Then the non-interactive (batch job) job can be scheduled as a batch job.

Starting an interactive session

Remember you must specify your workgroup to define your cluster group or investing-entity compute nodes before submitting any job, and this includes starting an interactive session. Now use the Grid Engine command qlogin on the login (head) node. Grid Engine will look for a node with a free scheduling slot (processor core) and a sufficiently light load, and then assign your session to it. If no such node becomes available, your qlogin request will eventually time out. The qlogin command results in a job in the workgroup interactive serial queue, <investing_entity>-qrsh.q.

Type

    workgroup -g //investing-entity//

Type

    qlogin

to reserve one scheduling slot and start an interactive shell on one of your workgroup investing-entity compute nodes.

Type

    qlogin –pe threads 12

to reserve 12 scheduling slots and start an interactive shell on one your workgroup investing-entity compute node.

Type

    exit

to terminate the interactive shell and release the scheduling slot(s).

Acceptable nodes for interactive sessions

Use the login (head) node for interactive program development including Fortran, C, and C++ program compilation. Use Grid Engine (qlogin) to start interactive shells on your workgroup investing-entity compute nodes.

In Grid Engine, interactive jobs are submitted to the job scheduler using the qlogin command:

[(it_css:traine)@farber it_css]$ qlogin
Your job 78731 ("QLOGIN") has been submitted
waiting for interactive job to be scheduled ...
Your interactive job 78731 has been successfully scheduled.
Establishing /opt/shared/GridEngine/local/qlogin_ssh session to host n013 ...
[traine@n013 it_css]$

Dissecting this text, we see that:

  1. the job was assigned a numerical job identifier or job id of 78731
  2. the job is named "QLOGIN"
  3. the job is executing on compute node n013
  4. the final line is a shell prompt, running on n013 and waiting for commands to be typed

What is not apparent from the text:

  • the shell prompt on compute node n013 has as its working directory the directory in which the qlogin command was typed (it_css)
  • if resources had not been immediately available to this job, the text would have "hung" at "waiting for interactive job to be scheduled …" and later resumed with the message about its being successfully scheduled
To execute an interactive job only if resources are immediately available, use the -now command-line flag:
[(it_css:traine)@farber it_css]$ qlogin -now y
Your job 78735 ("QLOGIN") has been submitted
waiting for interactive job to be scheduled ...timeout (4 s) expired while waiting on socket fd 4
 
Your "qlogin" request could not be scheduled, try again later.
[(it_css:traine)@farber it_css]$ 

By default an interactive job submitting using qlogin is given a name of "QLOGIN." This can get confusing if a user has many interactive jobs submitted at one time. Taking a moment to name each interactive job according to its purpose may save the user a lot of effort later:

[(it_css:traine)@farber it_css]$ qlogin -N 'Matlab graphs'
Your job 78737 ("Matlab graphs") has been submitted
waiting for interactive job to be scheduled ...
Your interactive job 78737 has been successfully scheduled.
Establishing /opt/shared/GridEngine/local/qlogin_ssh session to host n013 ...
[traine@n013 it_css]$

The name provided with the -N command-line option will appear in job status listings (see the next section).
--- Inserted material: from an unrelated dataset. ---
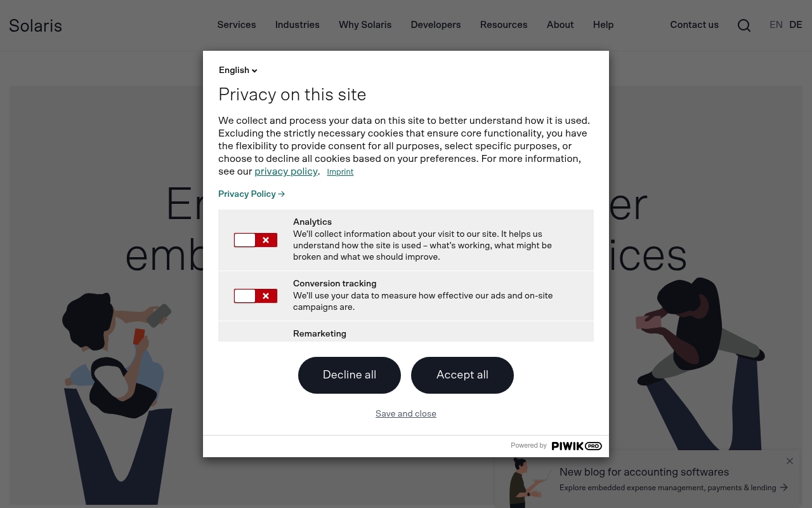Click the arrow next to embedded expense text

[784, 488]
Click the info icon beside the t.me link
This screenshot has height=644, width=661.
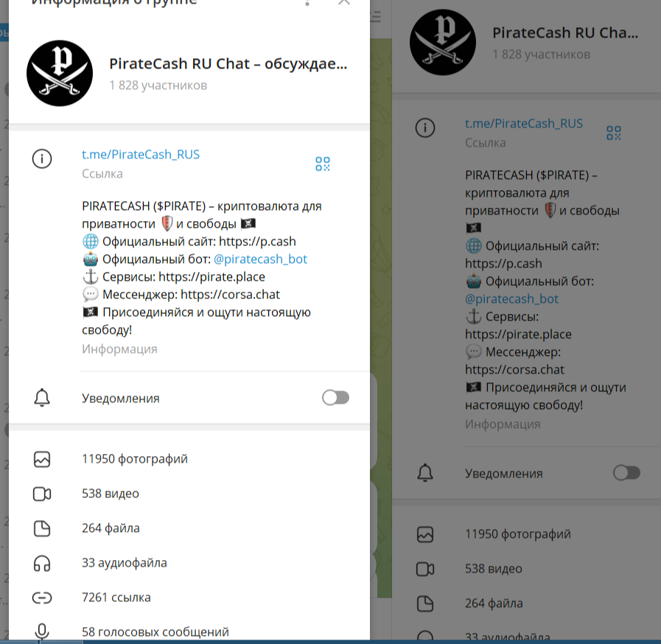pyautogui.click(x=42, y=159)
Prerequisite to the submission of batch jobs to the job scheduler is the writing of a job script. Grid Engine job scripts follow the same form as shell scripts, with a few exceptions:

  • the "interpreter line" can be omitted
  • the file need not have its executable bit set
  • comment lines starting with "#$" act like command-line options when the job is submitted

The first two points actually keep a job script "safer" because the script cannot be mistakenly executed on the head node. When a batch job is submitted Grid Engine makes a copy of the script and removes the executable bit for exactly this reason.

The simplest possible job script looks something like this:

job_script_00.qs
echo "Hello, world."

As Grid Engine is configured on UD clusters, this job script would be executed within a BASH shell. To use a different shell, the -S command-line option can be embedded in the job script:

job_script_01.qs
#$ -S /bin/tcsh
 
echo "Hello, world."

Grid Engine provides the qsub command for scheduling batch jobs:

command Action
qsub «command_line_options» «job_script» Submit job with script command in the file «job_script»

For example,

[(it_css:traine)@farber it_css]$ qsub job_script_01.qs 
Your job 78742 ("job_script_01.qs") has been submitted

Notice that the job name defaults to being the name of the job script; as discussed in the previous section, a job name can also be explicitly provided

job_script_02.qs
#$ -N testing002
 
echo "Hello, world."

which when submitted would yield

[(it_css:traine)@farber it_css]$ qsub job_script_02.qs 
Your job 78745 ("testing002") has been submitted

It has already been demonstrated that command-line options to the qsub command can be embedded in a job script. Likewise, the options can be specified on the command line. For example:

[(it_css:traine)@farber it_css]$ qsub -N 'testingtoo' job_script_02.qs
Your job 78748 ("testingtoo") has been submitted

The -N option was provided in the queue script and on the command line itself: Grid Engine will honor options from the command line in preference to those embedded in the script. Thus, in this case the "testingtoo" provided on the command line overrode the "testing002" from the job script.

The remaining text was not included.